Smith9, I wasn’t expressing any views about the likelihood of the Greens winning either Cooper or Wills. The difficulties they face, as mentioned by you, are discussed at the websites I linked to. I was just saying that if they win a second seat, it’s most likely to be one of those two. Are there any other seats where you think the prospects for the Greens are less bad than they are in Cooper and Wills (apart from Melbourne, obviously)?
Maybe Julian Burnside can pull off the mother of all upsets in Kooyong. Morrison spent a whole day there this week. The extent to which normally true blue Liberals are upset over Malcolm Turnbull and the takeover of their party by the Cro-Magnon Right should not be underestimated. Something might be brewing.

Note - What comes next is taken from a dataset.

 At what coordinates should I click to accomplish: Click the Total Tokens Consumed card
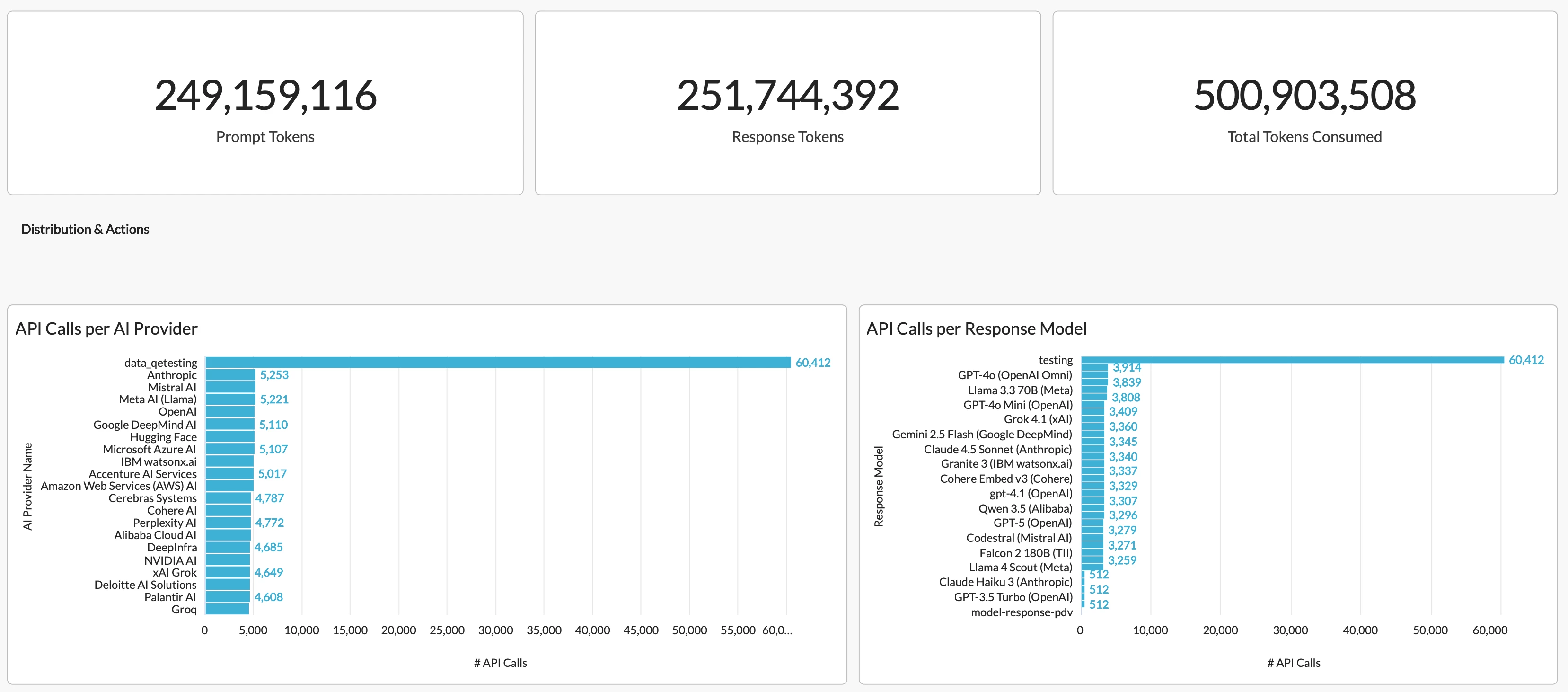(x=1304, y=103)
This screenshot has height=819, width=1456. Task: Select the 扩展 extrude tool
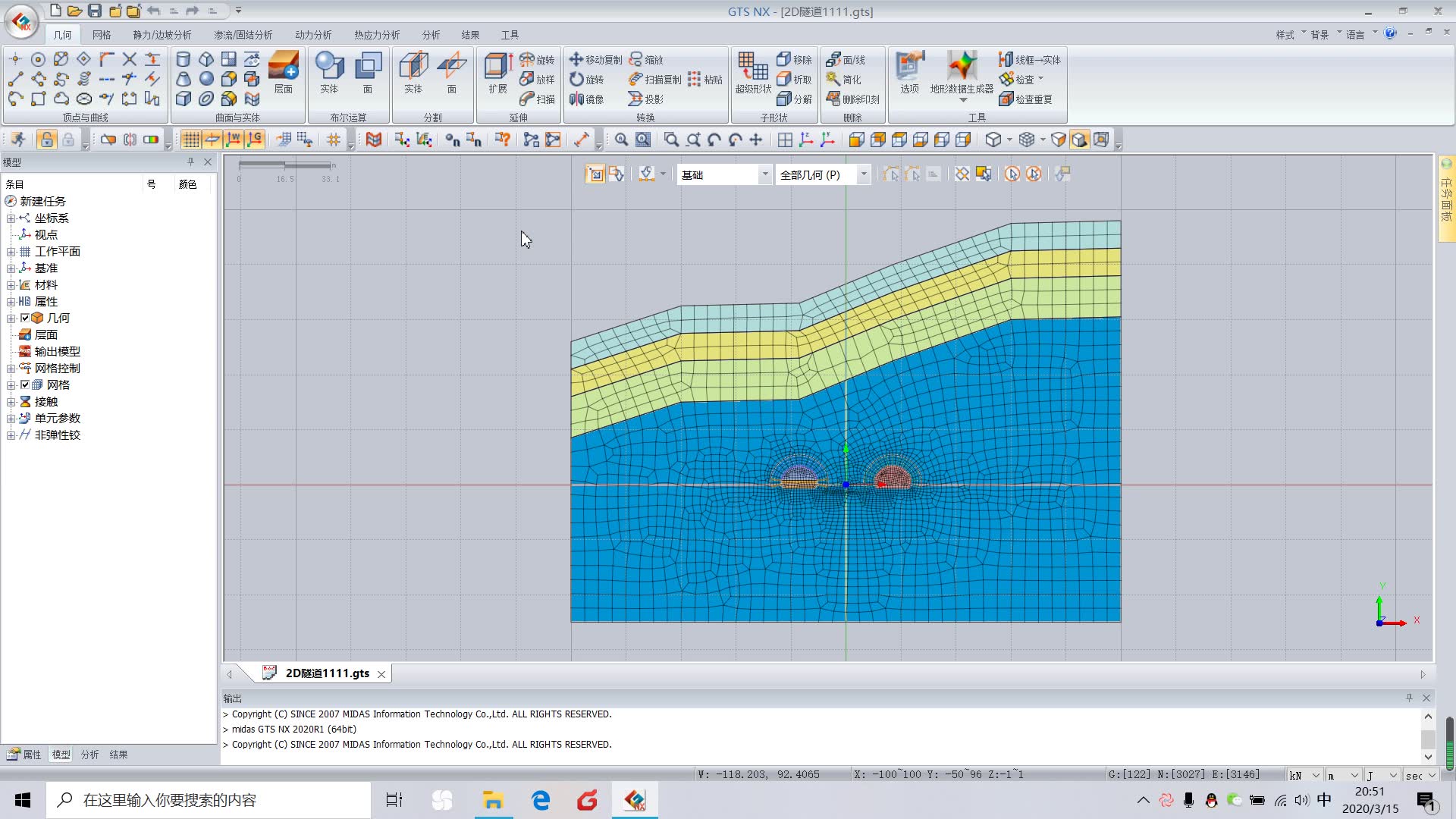497,73
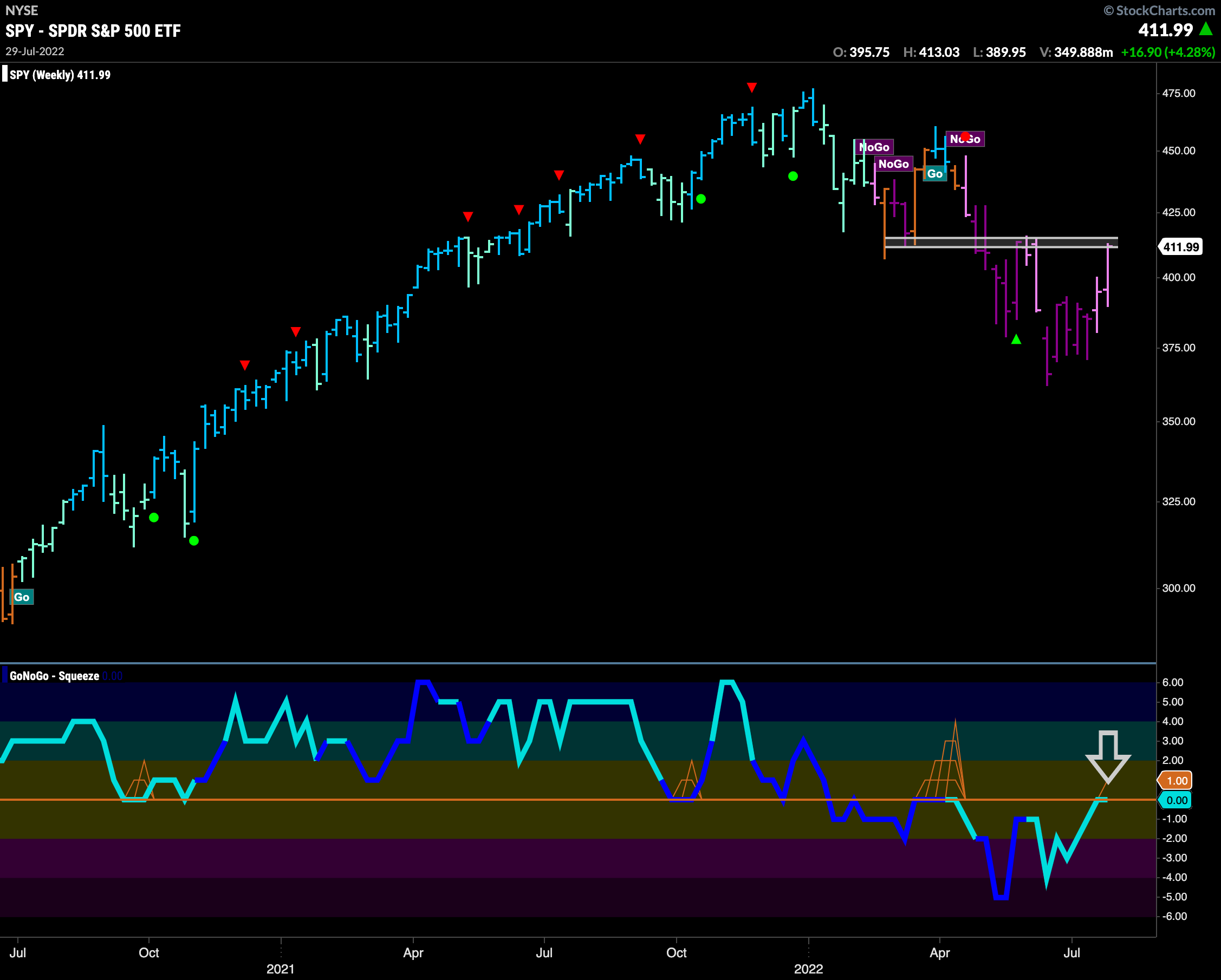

I blame News Corp and Shorten’s wooden public persona.
There are a few lessons.
1. Queensland is different. Anyone who denies this is kidding themselves.
2. Promising to increase taxes or to introduce new ones from opposition is a recipe for electoral defeat. Bill Hayden learnt this lesson the hard way in 1980. So did John Hewson in 1993. And now so has Bill Shorten,
3. Academics like Andrew Leigh and Jim Chalmers are the first people you should turn to on designing good policies but they have NFI about the politics. The fact that only a small number of people are actually affected by a tax does not matter if a whole lot more think they might be because they don’t understand it. Politics is not a Mr Spock exercise in hyper-rationality. It is about emotions and feelings and sentiment.
4. Polling is broken. The pollsters need to have a good look at their methods.
Shorten is gone, obviously, but Chris Bowen is going to have to wear a lot of blame.
Let the recriminations begin.
Agree with your there Smith9, the proposed changes to the tax system could impact on those who rent or own property and those with Superannuation ie nearly everyone. It’s that unease that has been reflected at the polling booth.